== Do this ==
Copy the records below line for line, word for word, omitting the pictures.
* start Provided information *
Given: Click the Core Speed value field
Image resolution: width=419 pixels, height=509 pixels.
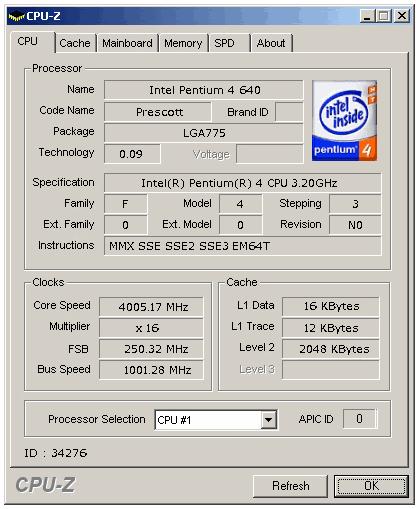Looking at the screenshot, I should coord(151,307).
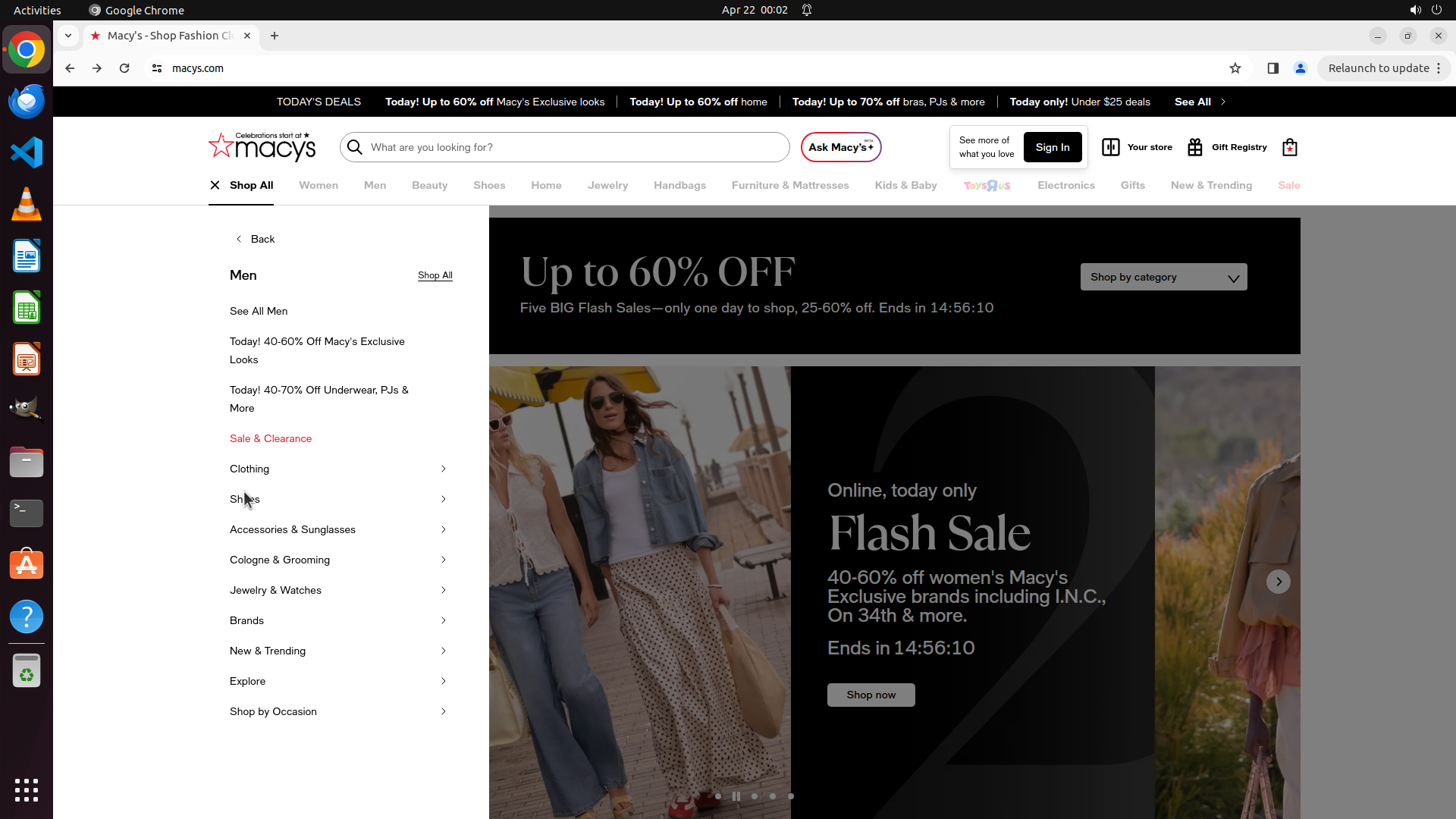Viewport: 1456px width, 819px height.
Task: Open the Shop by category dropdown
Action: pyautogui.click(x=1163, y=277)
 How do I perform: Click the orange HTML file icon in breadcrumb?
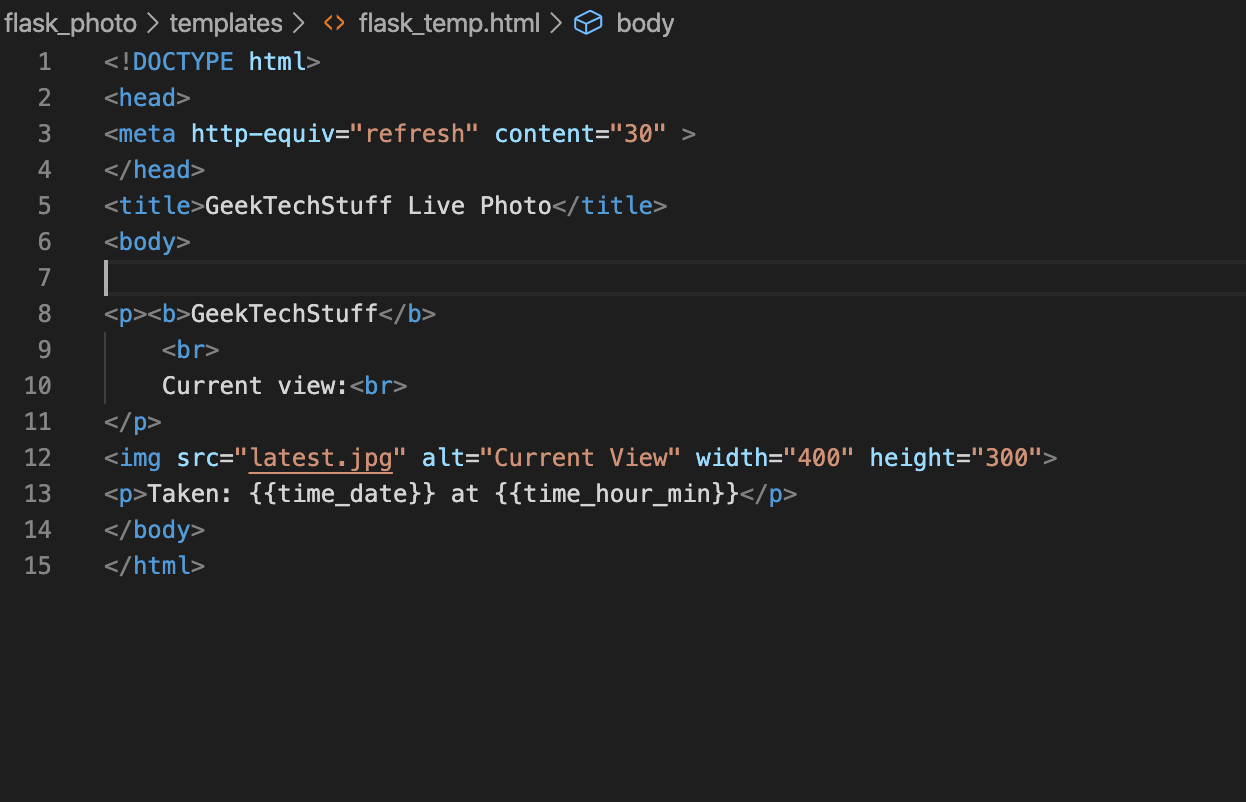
* end Provided information *
== Exercise result ==
Given: Click the Core Speed value field
Image resolution: width=419 pixels, height=509 pixels.
Looking at the screenshot, I should coord(151,307).
Viewport: 1456px width, 819px height.
Task: Open the Shop by category dropdown
Action: pyautogui.click(x=1163, y=277)
 How do I perform: Click the orange HTML file icon in breadcrumb?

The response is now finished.